Sprich: genau die gleiche Sülze wie vorher.

Also muss wohl doch ein emerge -e world ran? Ich versteh nur immernoch nicht, was das bringen soll. Die "verantwortlichen" Bibliotheken stehen ja in dem Backtrace drin und die hab ich ja eben neu gemerged, _nachdem_ ich meine Toolchain neu gebaut hatte. 
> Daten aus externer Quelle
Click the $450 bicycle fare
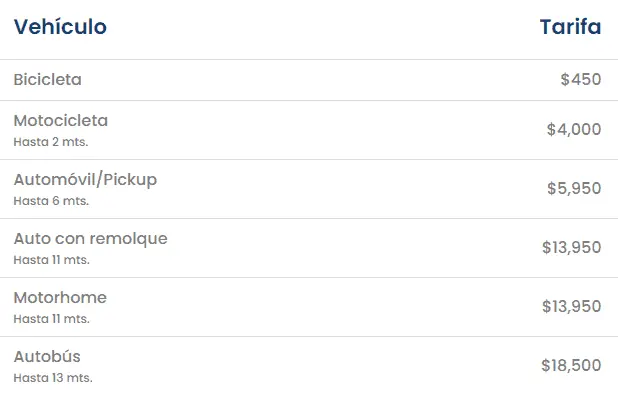Viewport: 618px width, 395px height. (x=581, y=79)
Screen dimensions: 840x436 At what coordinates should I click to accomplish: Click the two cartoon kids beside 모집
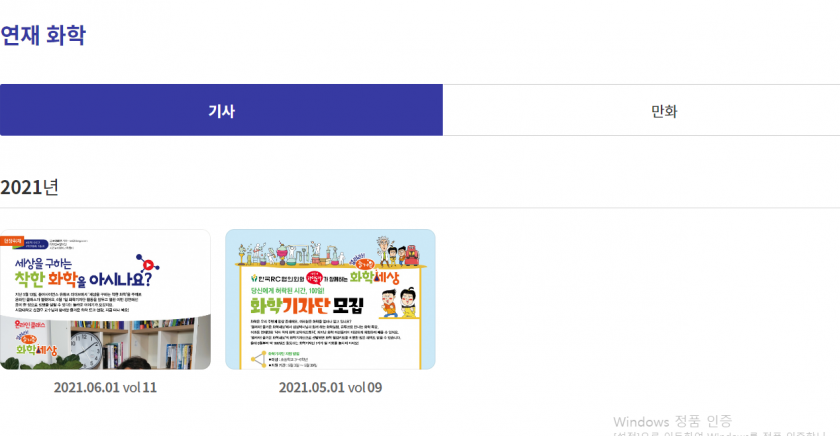tap(400, 303)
Wozu ich jetzt noch world neu bauen soll, mit über 400 Paketen, die eigentlich nichts damit zu tun haben, und von denen ein viertel eh wieder beim compilieren abbricht, versteh ich nicht.  :Confused: 

----------

## Polynomial-C

Hi,

mal so ganz blöd-unschuldig gefragt... hast du irgendwelche exotischen C(XX)FLAGS in der make.conf drin?

Grüße

Poly-C

----------

## dakjo

@firefly Das ist so nicht richtig. Der gcc und die glibc ist erst dann konsitet wenn die beiden mit sich selbst neugebaut wurden. Also zweimal.
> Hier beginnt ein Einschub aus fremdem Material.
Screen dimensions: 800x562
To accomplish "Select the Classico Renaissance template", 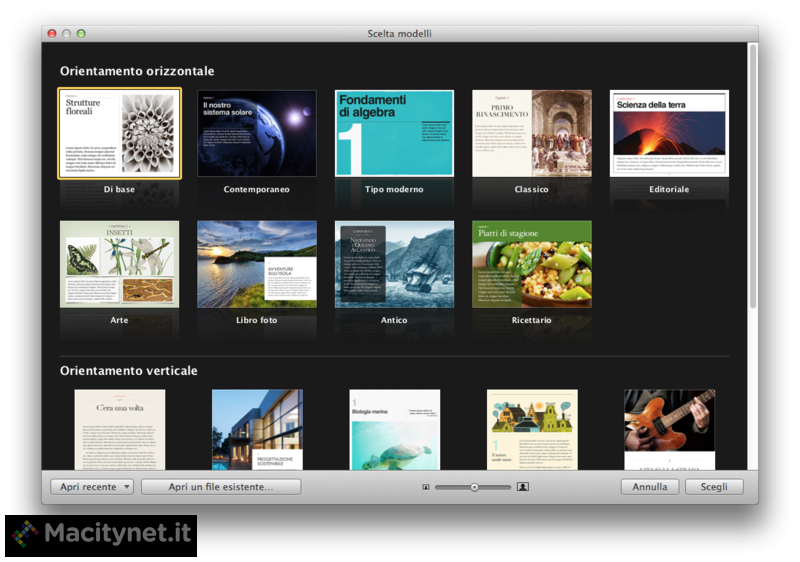I will (x=531, y=133).
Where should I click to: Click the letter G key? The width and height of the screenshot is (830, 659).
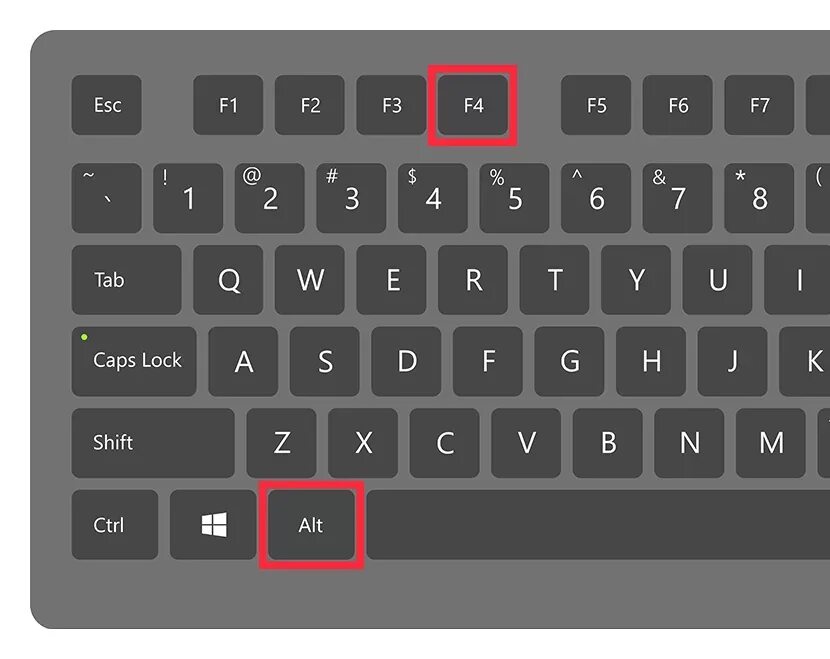570,362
im -e system und im -e world könnte mann sie rauslassen, wenn, ja wenn das ginge.

Noch schöner wäre ja nen tree toolchain und ne option ala '-wo --without tree' also zb ein emerge world -e -wo toolchain oder sowas.

----------

## Vortex375

 *Polynomial-C wrote:*   

> 
> 
> mal so ganz blöd-unschuldig gefragt... hast du irgendwelche exotischen C(XX)FLAGS in der make.conf drin?
> 
> 

 

Eigentlich nicht...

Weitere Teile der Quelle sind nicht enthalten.